In this professional negligence claim, the Claimants sought to vary their previously agreed costs budget on the basis of a change to request for information, additional costs and case management conferences and disclosure. This resulted in the Claimants making an application to increase their costs budget from c£1.4 million to c£2.8 million.
Since October 2020, the process of applying to vary a costs budget has been set out within CPR 3.15A. With that said, this rule is still in its infancy and so there has been limited case law since its introduction.
The Persimmon Homes case has made it clear that a party applying to vary its costs budget must satisfy a ‘’threshold test’’. Such test involves two mandatory requirements before the Court will use its discretion to sanction any variation:
- The applicant must show that there has been a significant development in the litigation since the last approved or agreed budget which warrants a revision; and
- The particulars of the variation must be submitted promptly to the Court and other parties.

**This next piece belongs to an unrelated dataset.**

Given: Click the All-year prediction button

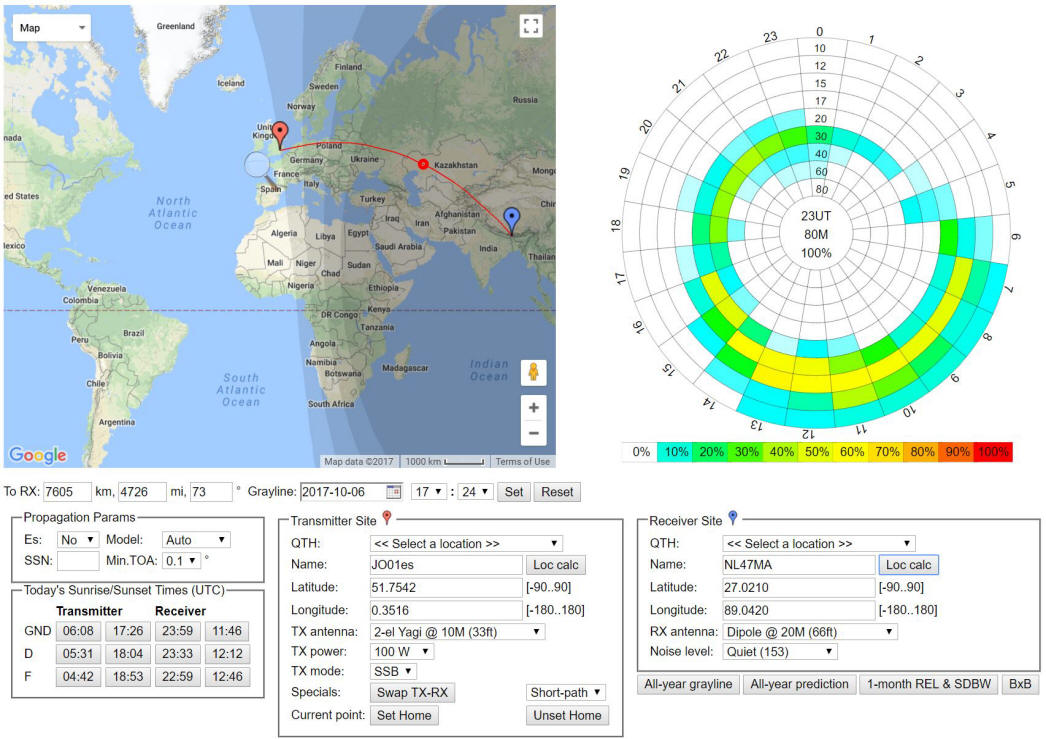Looking at the screenshot, I should click(x=798, y=684).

It was further emphasised by Master Kaye that is not appropriate for a party to wait until the full implications of a development are understood before applying to vary a costs budget.
This case has highlighted the importance of keeping costs budgets under constant review and compliance with CPR 3.15A when applying to vary a budget. It further demonstrates the extent of obligations on the parties brought about by CPR 3.15A, to revise budgets upwards or downwards throughout the litigation process.